Nacida en Ingolstadt Donau (Alemania). Doctora en Ciencias Políticas y Sociología. Catedrática de Sociología de la UNED. Es autora de un centenar de publicaciones sobre los impactos sociales de la Biotecnología, exclusión social, personas “sin hogar”, familia, juventud, inmigración, etc.

Es miembro y secretaria del equipo de investigación del Grupo de Estudio sobre Tendencias Sociales (GETS) de la UNED. Ha participado en una treintena de proyectos de investigación. Es evaluadora habitual de revistas de Ciencias Sociales españolas e internacionales.

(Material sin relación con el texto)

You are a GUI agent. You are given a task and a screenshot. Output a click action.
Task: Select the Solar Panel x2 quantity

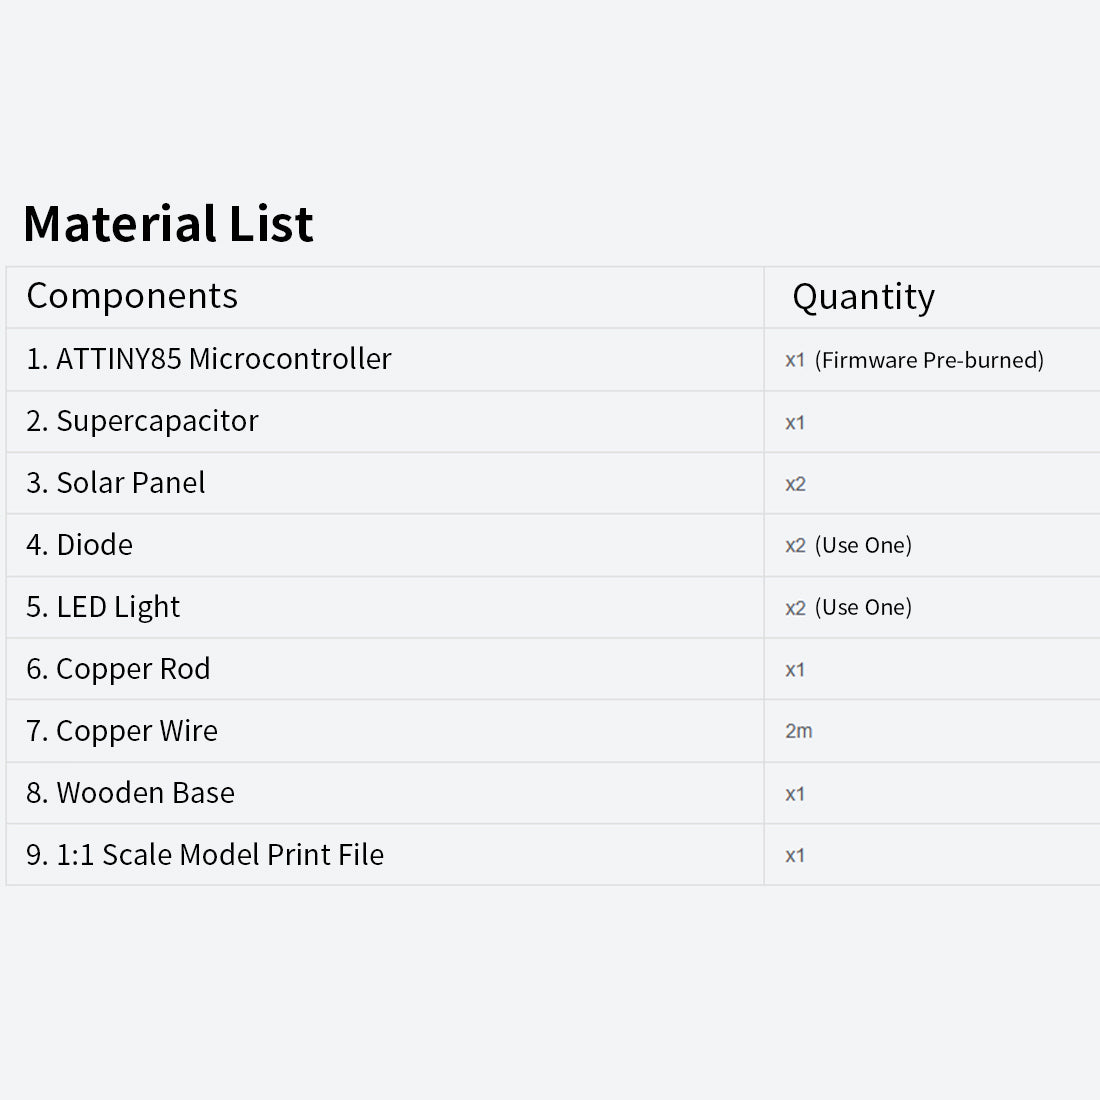796,484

Desempeña tareas de gestión en la UNED desde el año 1996. Ha sido secretaria del Departamento de Sociología III (Tendencias Sociales) y subdirectora del mismo. Asimismo, coordinadora del Máster en Problemas Sociales y del Programa de Doctorado en Análisis de los Problemas Sociales de la UNED.

En el Ministerio de Educación, Cultura y Deporte ha sido coordinadora y evaluadora de becas dentro del Área científica Ciencias Sociales.

Miembro de la Comisión Nacional de Reproducción Humana Asistida (1997-2010), vocal de la Comisión de Bioética de la UNED y Vocal Titular del Foro Local de “Personas sin Hogar” del Ayuntamiento de Madrid.